You can’t mod it (or, rather, only in very limited ways). Yeah, the earlier games in the series were good games even in their vanilla form, but a lot of what makes Fallout 4 relevant in 2024 is that, as with Skyrim, a lot of people have done an incredible amount of modding to expand the world and update the game for newer computers. Bethesda’s games are some of the poster children for what modding can do for games…but modding is pretty much out of the picture for Fallout 76.

Other player CAMPs are occasionally impressive. Some are even really good additions to the game world. But a lot of them don’t “fit” with the world thematically. Breaks immersion too.

In multiplayer events, when killing enemies, players don’t kill-steal or split experience. They all get a copy of the experience as long as they did some damage to an enemy before the enemy dies (or in the case of a few bosses, as long as they do a certain minimum amount). The problem is that this means that optimal play is to “tag” an enemy by doing a little bit of damage, then ignoring it and letting as many players as possible get their damage in before it dies. This…doesn’t really feel very immersive when playing the actual events. It kind of shoves the fact that you’re in a game in your face.

The Fallout series is famous for letting the player alter the world. The decisions you make have all kinds of interesting, meaningful effects. You can do that because you can be the center of the plot. But for Fallout 76, you’re in a multiplayer world, and while a few things can be instanced, so that you can change the view of the world that you have, that’s difficult to implement in a sane way, and by-and-large that means that you can’t change the world.

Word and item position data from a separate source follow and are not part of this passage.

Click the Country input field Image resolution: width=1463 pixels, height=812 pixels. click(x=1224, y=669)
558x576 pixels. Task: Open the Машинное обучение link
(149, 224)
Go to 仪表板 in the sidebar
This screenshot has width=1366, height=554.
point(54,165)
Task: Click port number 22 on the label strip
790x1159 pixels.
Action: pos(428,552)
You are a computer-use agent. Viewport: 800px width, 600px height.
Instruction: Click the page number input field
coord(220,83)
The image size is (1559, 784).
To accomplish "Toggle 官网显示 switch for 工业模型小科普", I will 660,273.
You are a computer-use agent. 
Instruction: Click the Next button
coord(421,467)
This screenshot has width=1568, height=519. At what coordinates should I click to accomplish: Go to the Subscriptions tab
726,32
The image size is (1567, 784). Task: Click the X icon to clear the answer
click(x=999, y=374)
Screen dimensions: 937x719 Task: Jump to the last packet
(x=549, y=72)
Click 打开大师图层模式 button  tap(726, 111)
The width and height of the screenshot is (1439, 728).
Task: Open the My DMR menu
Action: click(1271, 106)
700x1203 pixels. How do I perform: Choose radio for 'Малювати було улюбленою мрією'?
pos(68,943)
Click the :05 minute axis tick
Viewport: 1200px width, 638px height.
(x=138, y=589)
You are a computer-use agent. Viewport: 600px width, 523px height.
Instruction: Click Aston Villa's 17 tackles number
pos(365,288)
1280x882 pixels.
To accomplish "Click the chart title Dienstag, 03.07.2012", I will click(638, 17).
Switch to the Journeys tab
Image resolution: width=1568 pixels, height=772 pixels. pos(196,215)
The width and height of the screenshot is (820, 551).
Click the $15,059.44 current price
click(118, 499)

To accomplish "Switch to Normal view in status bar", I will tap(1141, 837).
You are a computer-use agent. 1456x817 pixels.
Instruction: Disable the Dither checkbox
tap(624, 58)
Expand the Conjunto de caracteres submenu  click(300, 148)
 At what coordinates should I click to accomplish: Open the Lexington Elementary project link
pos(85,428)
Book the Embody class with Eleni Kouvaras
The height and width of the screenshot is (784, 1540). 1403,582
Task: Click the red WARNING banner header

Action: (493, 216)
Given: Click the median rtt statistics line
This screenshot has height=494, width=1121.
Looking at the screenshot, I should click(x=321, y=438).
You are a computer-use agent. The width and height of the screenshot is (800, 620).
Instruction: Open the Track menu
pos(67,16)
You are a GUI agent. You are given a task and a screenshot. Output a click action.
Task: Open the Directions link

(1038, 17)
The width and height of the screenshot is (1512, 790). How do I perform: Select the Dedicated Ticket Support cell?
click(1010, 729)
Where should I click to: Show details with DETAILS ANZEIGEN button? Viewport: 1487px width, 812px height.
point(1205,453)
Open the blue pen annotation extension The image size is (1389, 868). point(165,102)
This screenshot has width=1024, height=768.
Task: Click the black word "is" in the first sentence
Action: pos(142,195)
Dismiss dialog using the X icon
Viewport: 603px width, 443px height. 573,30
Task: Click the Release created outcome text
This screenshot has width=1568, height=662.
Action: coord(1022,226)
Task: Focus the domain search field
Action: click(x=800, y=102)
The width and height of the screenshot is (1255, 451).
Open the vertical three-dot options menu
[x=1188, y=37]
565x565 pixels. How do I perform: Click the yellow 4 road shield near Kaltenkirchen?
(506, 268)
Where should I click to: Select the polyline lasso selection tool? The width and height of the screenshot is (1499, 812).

That’s a major element of the series that just isn’t there.

Also, I don’t find that playing the multiplayer events single-player is that exciting. I mean, yeah, okay, it’s content. And it lets you keep going with one character rather than doing a restart, as was the norm in earlier games in the series. But once you’ve played a multiplayer event twenty times, it gets kind of old. So you can keep playing a character as long as you want, but once you’ve gone through the plot and gotten most of the items, very late game is playing repetitive events to slowly grind for things.

Late game, the fastest way to obtain scrap or herbs is to know where particularly-good resources are, go there, gather them, go to a few other locations where you can very-rapidly pick up a lot of items to overflow the 255-long list of items where the game remembers your instanced “view” of the main world, hides items that you’ve picked up, then hop to another server, regenerating that particularly-ideal source of resources. This also encourages gameplay that doesn’t feel very immersive.

You can’t pause it, a problem that affects most multiplayer games. If you’re in a firefight and your kid starts screaming, you can’t just suspend the game world until you deal with whatever’s going on in real life.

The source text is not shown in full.